Verilen metin:
########################################

Kök dilaserasyonu olan maksiller lateral dişin klinik ve periodontal yönetimi


Okumuş I., Kurt A., Yemenoğlu H.

Çocuk Diş Hekimliği Derneği Kongresi, İstanbul, Türkiye, 23 - 24 Mayıs 2025, (Özet Bildiri)

  • Yayın Türü: Bildiri / Özet Bildiri
  • Basıldığı Şehir: İstanbul
  • Basıldığı Ülke: Türkiye
  • Recep Tayyip Erdoğan Üniversitesi Adresli: Evet

Özet

Amaç

Diş kronun kökle yaptığı açılanma dilaserasyon olarak tanımlanmaktadır. Dilasere kök, genellikle travmatik nedenlerle ortaya çıkan ve kök boyunca belirgin bir kurvatürle karakterize edilen nadir bir anomalidir. Bu olgu sunumu, spiral formda dilasere kök anomalisine sahip maksiller lateral dişte gelişen kronik fistül formasyonunun periodontal yönetimini ele almaktadır.

Olgu

Kliniğimize başvuran 13 yaşındaki sağlıklı erkek hastanın klinik muayenesinde, maksiller sol lateral dişin yapışık dişeti bölgesinde fistül ağzı tespit edildi ve ilgili dişte herhangi bir ağrı şikâyeti bulunmadığı öğrenildi. Elektrikli pulpa testine (EPT) (Pulp Tester, C-PUISE, İngiltere) normal yanıt veren dişte, apeks çevresinde herhangi bir enfeksiyon belirtisi saptanmadı. Radyolojik değerlendirmede, ilgili dişte atipik bir morfoloji olan dilesare kök anomalisi gözlendi. Periodontoloji kliniğinde 21, 22 ve 23 numaralı dişleri içeren bölgeden flep kaldırıldı. Granülasyon dokuları dikkatli şekilde periodontal küretler yardımıyla uzaklaştırıldı, alan serum fizyolojik ile irrige edilerek flep primer olarak kapatıldı. Hastanın bir hafta sonraki klinik kontrolünde fistül ağzının belirgin şekilde küçüldüğü ve klinik iyileşmenin başladığı gözlemlendi. Hastanın üç yıllık klinik ve radyolojik değerlendirmelerinde herhangi bir semptom tekrarı, fistül formasyonu ya da periodontal destek kaybı izlenmedi. EPT tüm takip süresi boyunca olumlu yanıt vermeye devam etti, periapikal bölgede enfeksiyon ya da patolojik değişiklik saptanmadı.

########################################

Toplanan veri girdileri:
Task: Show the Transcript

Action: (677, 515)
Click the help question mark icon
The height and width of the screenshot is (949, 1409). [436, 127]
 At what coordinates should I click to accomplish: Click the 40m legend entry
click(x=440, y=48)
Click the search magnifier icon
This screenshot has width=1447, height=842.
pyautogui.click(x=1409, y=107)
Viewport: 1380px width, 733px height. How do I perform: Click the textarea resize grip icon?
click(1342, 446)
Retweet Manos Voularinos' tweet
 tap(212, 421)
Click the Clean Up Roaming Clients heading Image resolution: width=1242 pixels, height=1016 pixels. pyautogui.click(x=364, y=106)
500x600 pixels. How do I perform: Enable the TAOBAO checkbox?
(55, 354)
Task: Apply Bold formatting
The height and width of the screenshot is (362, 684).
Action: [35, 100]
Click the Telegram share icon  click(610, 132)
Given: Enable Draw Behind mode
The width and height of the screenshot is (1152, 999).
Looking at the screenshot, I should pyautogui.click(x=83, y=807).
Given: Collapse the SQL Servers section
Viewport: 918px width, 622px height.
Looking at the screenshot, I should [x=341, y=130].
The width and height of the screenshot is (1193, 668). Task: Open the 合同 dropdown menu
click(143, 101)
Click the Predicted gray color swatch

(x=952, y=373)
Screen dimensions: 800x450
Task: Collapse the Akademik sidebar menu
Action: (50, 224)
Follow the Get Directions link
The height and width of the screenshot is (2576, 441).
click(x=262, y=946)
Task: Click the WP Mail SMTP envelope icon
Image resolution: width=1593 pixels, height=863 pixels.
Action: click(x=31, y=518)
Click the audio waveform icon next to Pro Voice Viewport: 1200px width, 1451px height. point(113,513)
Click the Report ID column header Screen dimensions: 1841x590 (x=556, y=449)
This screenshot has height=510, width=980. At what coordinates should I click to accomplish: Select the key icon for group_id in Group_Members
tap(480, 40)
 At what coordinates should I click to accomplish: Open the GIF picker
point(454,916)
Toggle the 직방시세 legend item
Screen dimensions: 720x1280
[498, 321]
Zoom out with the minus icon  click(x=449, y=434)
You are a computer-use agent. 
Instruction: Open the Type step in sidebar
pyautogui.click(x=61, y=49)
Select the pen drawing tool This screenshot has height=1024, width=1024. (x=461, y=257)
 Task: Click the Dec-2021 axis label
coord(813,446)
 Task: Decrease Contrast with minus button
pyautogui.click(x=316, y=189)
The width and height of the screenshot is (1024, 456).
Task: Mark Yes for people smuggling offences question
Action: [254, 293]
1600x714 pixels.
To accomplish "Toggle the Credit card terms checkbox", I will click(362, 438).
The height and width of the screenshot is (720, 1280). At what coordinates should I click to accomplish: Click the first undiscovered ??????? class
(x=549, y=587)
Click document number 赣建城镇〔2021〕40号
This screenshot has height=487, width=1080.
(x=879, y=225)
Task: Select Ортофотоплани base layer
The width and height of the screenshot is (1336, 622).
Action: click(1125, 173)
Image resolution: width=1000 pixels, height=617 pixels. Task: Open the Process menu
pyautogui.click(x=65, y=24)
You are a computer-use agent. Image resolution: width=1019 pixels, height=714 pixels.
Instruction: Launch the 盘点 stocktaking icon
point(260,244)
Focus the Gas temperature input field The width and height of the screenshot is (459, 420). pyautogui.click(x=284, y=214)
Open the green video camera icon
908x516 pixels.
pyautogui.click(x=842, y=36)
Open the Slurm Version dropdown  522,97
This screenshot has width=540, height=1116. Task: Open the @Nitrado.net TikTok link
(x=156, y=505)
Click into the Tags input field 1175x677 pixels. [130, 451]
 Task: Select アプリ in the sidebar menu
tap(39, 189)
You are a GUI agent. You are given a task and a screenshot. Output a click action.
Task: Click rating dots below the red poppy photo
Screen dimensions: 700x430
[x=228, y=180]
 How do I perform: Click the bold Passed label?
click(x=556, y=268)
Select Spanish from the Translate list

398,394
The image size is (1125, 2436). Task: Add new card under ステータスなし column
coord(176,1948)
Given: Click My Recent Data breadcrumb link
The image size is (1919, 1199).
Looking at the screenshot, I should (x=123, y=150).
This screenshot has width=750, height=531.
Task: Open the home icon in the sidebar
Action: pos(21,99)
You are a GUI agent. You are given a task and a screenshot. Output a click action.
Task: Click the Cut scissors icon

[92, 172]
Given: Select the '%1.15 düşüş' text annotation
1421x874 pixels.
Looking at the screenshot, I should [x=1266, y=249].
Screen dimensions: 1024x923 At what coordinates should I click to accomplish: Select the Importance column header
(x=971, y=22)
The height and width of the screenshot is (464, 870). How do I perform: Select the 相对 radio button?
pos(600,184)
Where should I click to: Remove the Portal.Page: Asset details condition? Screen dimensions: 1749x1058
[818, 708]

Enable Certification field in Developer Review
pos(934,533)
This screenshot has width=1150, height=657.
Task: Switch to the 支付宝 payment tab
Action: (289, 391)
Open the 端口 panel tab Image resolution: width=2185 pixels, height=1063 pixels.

########################################

Görev A: Dilasere kök olgu özetindeki şu cümleyi İngilizceye çevirin: "Hastanın bir hafta sonraki klinik kontrolünde fistül ağzının belirgin şekilde küçüldüğü ve klinik iyileşmenin başladığı gözlemlendi."
Görev B: Dilasere kök olgu özetini, son cümlesinden sonrasını yazarak sürdürün.

Yanıt A: At the patient's clinical follow-up one week later, it was observed that the fistula opening had noticeably decreased in size and that clinical healing had begun.

Yanıt B:
Sonuç

Bu olgu, kök dilaserasyonu olan dişlerin uygun multidisipliner yaklaşımla başarılı bir şekilde yönetilebileceğini ortaya koymaktadır. Dişte gözlenen atipik kök morfolojisi, lokalize periodontal komplikasyonlara yol açabilmekte olup, bu durumun erken tanı ve multidisipliner bir yaklaşımla ele alınması, uzun dönemli klinik stabiliteyi mümkün kılmaktadır. Üç yıllık takip sürecinde elde edilen olumlu bulgular, benzer vakaların yönetiminde konservatif ve multidisipliner tedavi planlarının etkinliğini desteklemektedir.